その後、硫黄含有量が190質量ppmのヘビーナフサを第二原料油として、上記前処理済み水素化脱硫触媒を用いて、温度270℃、水素分圧が2.08MPa、LHSVが5.4hr
-1、水素/油が106NL/Lの条件下、3日間、脱硫反応を行った。
上記第一原料油を用いた反応と上記第二原料油を用いた反応の2反応を1サイクルとして、31サイクルを行い、各サイクルにおける第一原料油の水素化処理油の臭素指数を測定した。その結果を
図1に示す。
【0044】
(比較例1)
上記第一原料油を用いた反応を1サイクルとして17サイクルを行う以外は、実施例と同様の条件で実施し、各サイクルにおける第一原料油の水素化処理油の臭素指数を測定した。
【0045】
実施例1は、全31サイクルにおいて臭素指数が20mg-Br2/100g以下で推移していることから、水素化脱硫触媒のオレフィン部水素化活性は長期間に渡って維持されていることがわかる。
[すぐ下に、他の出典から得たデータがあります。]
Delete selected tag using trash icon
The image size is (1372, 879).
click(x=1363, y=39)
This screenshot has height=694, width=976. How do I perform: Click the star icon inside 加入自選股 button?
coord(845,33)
一方、比較例1は、反応サイクルが増えるに従い、臭素指数が69mg-Br2/100gまで単調に増加していることから、水素化脱硫触媒のオレフィン部水素化活性は徐々に低下していることがわかる。
このことから、本発明の方法を用いることにより、触媒の活性を維持したまま原料油の水素化処理を行うことができることがわかる。